START The data

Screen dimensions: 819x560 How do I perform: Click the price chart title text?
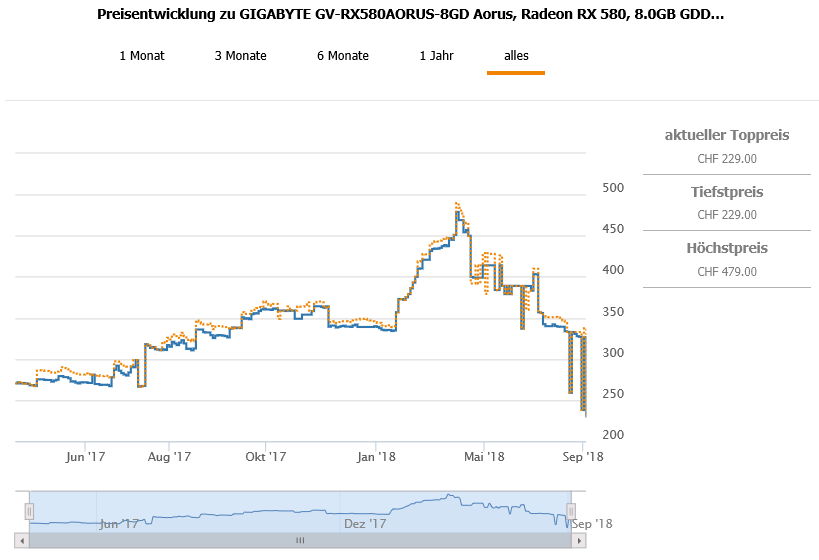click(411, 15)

END The data
START The data

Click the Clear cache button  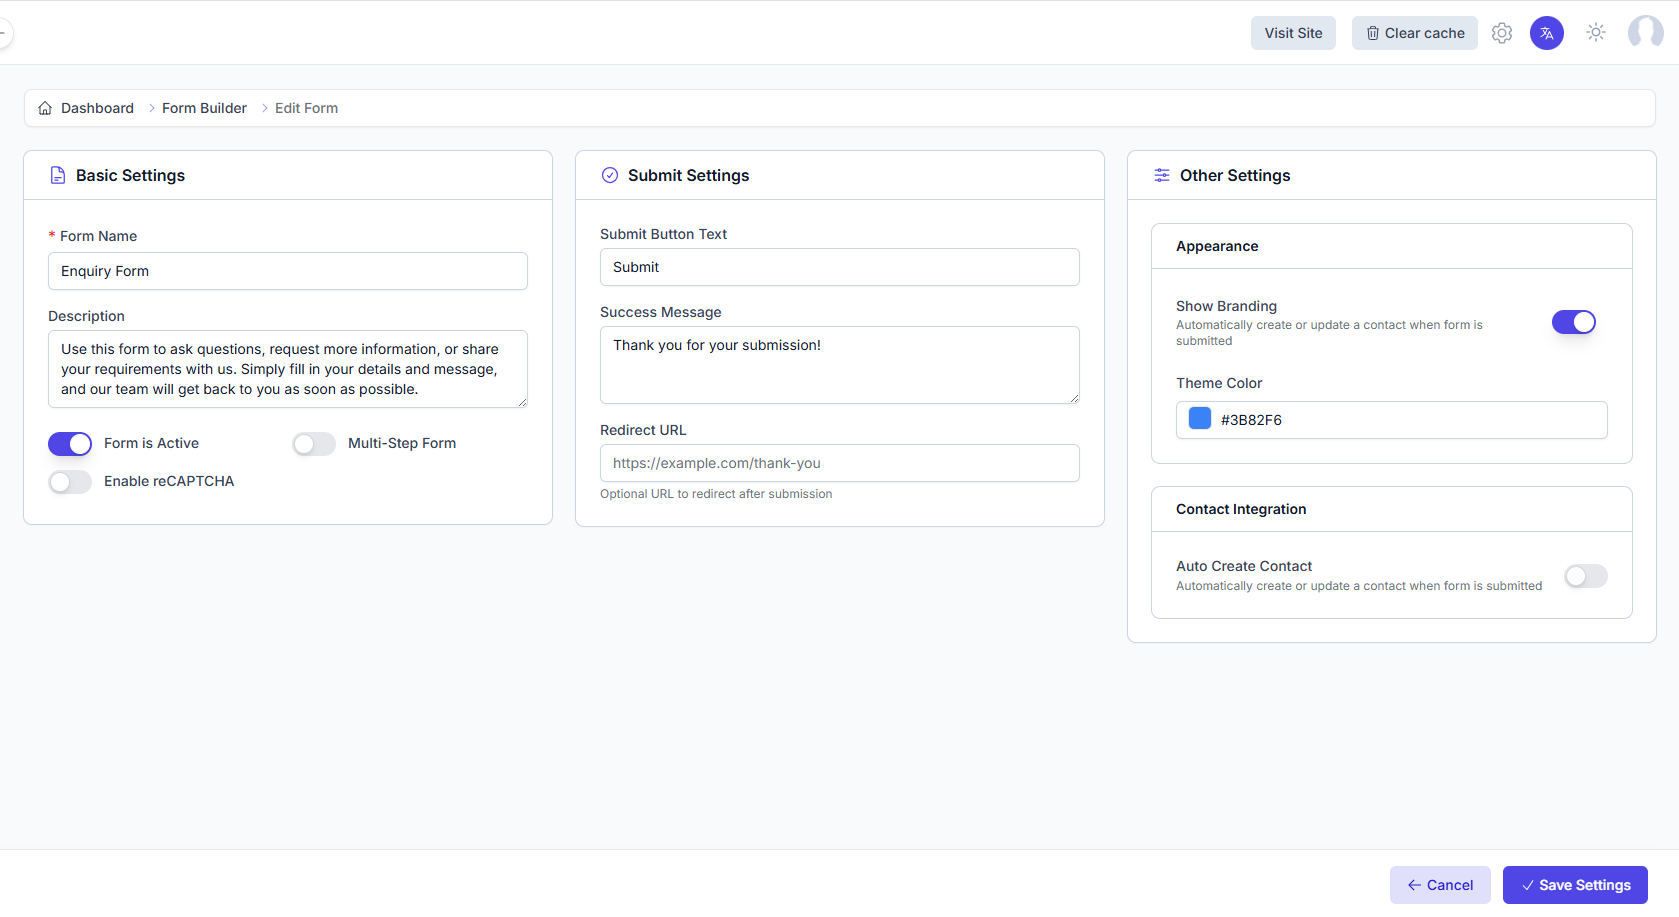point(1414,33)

END The data
START The data

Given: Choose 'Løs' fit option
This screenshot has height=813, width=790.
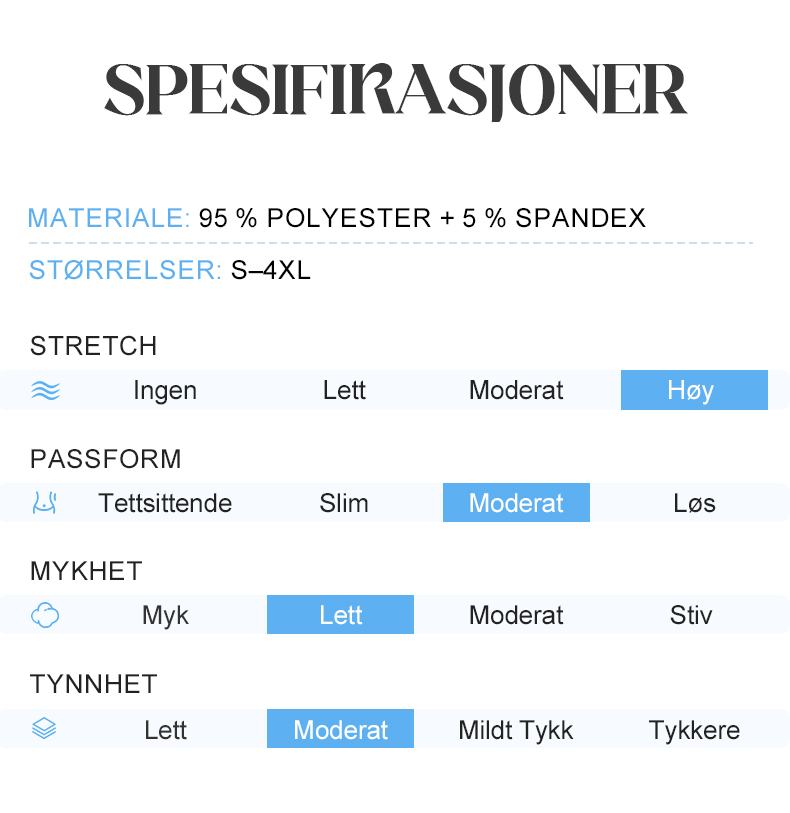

END The data

Of all the entries above, output exactly the lines between the one holding "Given: Choose 'Løs' fit option" and the one holding "This screenshot has height=813, width=790.", inclusive.

• _Solution for this exercise_:
Given: Choose 'Løs' fit option
This screenshot has height=813, width=790.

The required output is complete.